What to do >>
Write out the part of the listing that starts with the line containing "Given: Open the Render menu" and runs through the final line as a JSON list of strings, one string per line, leaving out blank lines.

The data >>
--- START ---

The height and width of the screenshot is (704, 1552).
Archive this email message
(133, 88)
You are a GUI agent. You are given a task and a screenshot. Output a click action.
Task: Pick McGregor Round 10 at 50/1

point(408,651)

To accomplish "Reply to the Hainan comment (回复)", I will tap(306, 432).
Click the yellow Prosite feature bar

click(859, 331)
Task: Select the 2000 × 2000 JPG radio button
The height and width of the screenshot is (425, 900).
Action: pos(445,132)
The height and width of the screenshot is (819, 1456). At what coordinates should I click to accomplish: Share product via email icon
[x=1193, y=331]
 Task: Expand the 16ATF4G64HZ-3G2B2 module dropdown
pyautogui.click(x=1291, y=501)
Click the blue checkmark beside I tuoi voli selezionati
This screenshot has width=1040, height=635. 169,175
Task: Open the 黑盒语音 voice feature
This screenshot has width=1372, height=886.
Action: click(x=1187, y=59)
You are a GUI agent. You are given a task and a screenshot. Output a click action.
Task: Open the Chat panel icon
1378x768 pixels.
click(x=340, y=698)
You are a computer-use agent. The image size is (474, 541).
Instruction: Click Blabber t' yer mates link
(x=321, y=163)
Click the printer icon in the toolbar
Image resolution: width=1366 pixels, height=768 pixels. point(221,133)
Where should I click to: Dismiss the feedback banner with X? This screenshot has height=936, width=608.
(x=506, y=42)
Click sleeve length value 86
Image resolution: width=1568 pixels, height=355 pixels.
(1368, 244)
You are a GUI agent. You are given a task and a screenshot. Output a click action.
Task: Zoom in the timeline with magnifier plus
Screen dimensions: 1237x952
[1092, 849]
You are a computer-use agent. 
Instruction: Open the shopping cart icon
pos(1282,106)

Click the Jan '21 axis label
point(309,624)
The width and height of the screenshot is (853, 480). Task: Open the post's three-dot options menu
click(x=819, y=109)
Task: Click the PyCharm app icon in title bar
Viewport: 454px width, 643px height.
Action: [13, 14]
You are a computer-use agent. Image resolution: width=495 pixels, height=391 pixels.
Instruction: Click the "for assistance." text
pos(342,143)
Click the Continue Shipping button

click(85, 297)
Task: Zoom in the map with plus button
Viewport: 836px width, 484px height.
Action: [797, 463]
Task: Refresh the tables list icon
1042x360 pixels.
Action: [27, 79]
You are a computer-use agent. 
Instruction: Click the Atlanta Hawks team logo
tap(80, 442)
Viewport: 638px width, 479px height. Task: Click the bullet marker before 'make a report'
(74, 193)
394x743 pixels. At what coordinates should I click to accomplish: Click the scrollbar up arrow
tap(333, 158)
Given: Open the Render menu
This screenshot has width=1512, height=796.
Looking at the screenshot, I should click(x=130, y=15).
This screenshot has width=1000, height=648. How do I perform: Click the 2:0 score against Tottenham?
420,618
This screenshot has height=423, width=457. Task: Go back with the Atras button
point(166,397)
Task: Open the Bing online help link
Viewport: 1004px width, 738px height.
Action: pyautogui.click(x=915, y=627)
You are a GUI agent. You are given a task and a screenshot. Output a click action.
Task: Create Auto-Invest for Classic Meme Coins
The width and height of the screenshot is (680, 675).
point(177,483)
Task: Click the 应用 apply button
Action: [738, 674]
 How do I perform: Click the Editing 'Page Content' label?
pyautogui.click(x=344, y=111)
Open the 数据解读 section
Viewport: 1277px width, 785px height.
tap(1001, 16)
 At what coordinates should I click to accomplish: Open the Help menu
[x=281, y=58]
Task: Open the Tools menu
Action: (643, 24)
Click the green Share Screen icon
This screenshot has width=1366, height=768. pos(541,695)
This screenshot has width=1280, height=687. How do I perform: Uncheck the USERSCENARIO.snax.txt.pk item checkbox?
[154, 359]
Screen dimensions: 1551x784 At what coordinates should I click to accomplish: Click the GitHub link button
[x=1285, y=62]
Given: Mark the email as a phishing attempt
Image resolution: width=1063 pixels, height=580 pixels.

--- END ---

Solution >>
[
  "Given: Open the Render menu",
  "This screenshot has width=1512, height=796.",
  "Looking at the screenshot, I should click(x=130, y=15).",
  "This screenshot has width=1000, height=648. How do I perform: Click the 2:0 score against Tottenham?",
  "420,618",
  "This screenshot has height=423, width=457. Task: Go back with the Atras button",
  "point(166,397)",
  "Task: Open the Bing online help link",
  "Viewport: 1004px width, 738px height.",
  "Action: pyautogui.click(x=915, y=627)",
  "You are a GUI agent. You are given a task and a screenshot. Output a click action.",
  "Task: Create Auto-Invest for Classic Meme Coins",
  "The width and height of the screenshot is (680, 675).",
  "point(177,483)",
  "Task: Click the 应用 apply button",
  "Action: [738, 674]",
  " How do I perform: Click the Editing 'Page Content' label?",
  "pyautogui.click(x=344, y=111)",
  "Open the 数据解读 section",
  "Viewport: 1277px width, 785px height.",
  "tap(1001, 16)",
  " At what coordinates should I click to accomplish: Open the Help menu",
  "[x=281, y=58]",
  "Task: Open the Tools menu",
  "Action: (643, 24)",
  "Click the green Share Screen icon",
  "This screenshot has width=1366, height=768. pos(541,695)",
  "This screenshot has width=1280, height=687. How do I perform: Uncheck the USERSCENARIO.snax.txt.pk item checkbox?",
  "[154, 359]",
  "Screen dimensions: 1551x784 At what coordinates should I click to accomplish: Click the GitHub link button",
  "[x=1285, y=62]",
  "Given: Mark the email as a phishing attempt",
  "Image resolution: width=1063 pixels, height=580 pixels."
]